The king turned to his bright son. “And you will go, too, Mikaen. It is time for you to stake your claim against your brother’s betrayal. All of Hálendii must witness it, to end all possible question of lineage.”

Mikaen bowed, accepting this harsh duty. He knew, with the war to come, he would need to shine brighter than ever, to be the flag that the kingdom rallied around. Still, he also knew why his father risked his first son in such an endeavor.

He pictured Lady Myella’s belly ripening with promise.

The Massif royal line would hold—must hold—no matter what.

40

AFTER ASSIGNING ANOTHER of the Iflelen to guide the royal party back to Highmount, Wryth fled farther from the sun. He descended a half league to the true heart of the dark god’s domain—and the secret buried there for seven centuries.
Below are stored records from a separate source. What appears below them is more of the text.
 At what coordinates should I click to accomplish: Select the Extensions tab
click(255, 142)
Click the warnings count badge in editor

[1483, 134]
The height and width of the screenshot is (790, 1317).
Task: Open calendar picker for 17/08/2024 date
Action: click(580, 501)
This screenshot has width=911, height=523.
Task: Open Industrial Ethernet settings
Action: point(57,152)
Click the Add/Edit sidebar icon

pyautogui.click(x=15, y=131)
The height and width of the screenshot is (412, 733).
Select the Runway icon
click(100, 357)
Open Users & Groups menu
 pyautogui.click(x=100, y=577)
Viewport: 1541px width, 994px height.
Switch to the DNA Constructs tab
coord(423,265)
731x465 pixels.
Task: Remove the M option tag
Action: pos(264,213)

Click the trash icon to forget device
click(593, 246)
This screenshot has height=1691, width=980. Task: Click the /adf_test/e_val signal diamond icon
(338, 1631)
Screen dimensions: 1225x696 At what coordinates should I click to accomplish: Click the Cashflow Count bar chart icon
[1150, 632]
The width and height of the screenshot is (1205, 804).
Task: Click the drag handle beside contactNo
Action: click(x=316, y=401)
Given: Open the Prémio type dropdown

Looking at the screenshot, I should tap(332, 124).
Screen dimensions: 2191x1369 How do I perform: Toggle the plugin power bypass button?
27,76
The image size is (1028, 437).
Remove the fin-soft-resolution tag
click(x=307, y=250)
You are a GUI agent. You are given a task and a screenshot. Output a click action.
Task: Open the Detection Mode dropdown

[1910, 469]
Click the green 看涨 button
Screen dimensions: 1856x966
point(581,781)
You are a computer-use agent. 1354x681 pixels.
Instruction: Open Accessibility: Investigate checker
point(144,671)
He had left Vythaas in his scholarium, where the man intended to split the prioress’s skull and pick through her brain. Vythaas intended to discern what had worked and what had failed in his procedure, all to further hone his method. The Iflelen—like all Shriven—knew knowledge was seldom gained from sudden bursts of insight, but more through painstaking failures and tiny triumphs. Few appreciated the centuries it took to gather what the ancients had abandoned and to shine such artifacts back to life.

Which was especially true for what lay ahead.

Wryth reached a set of tall ebonwood doors, inscribed with the horn’d snaken. As he pushed through, he split the sigil into halves and entered the inner sanctum of the Iflelen. It was not unlike the main hall far above, a dome of polished obsidian. The chamber was also lined by doors marked for various avenues of studies, all pertaining to what this chamber held.

The breadth of the room contained a convoluted web of copper tubes and blown-glass tanks, running and bubbling with arcane alchymicals. It stretched from the arch of the roof to the polished floor. The immense apparatus huffed, steamed, and beat like a living beast.

Four bloodbaernes marked the cardinal points of the Urth’s magnes energies. The bound sacrifices were all children under the age of eleven, stolen from the crowded streets of the city’s Nethers. Such young consecrations were the most potent for the distillation process. Each child lay limp, their chests cleaved open like little windows. Bellows filled their lungs, blowing them up and down, revealing peaks of their beating hearts.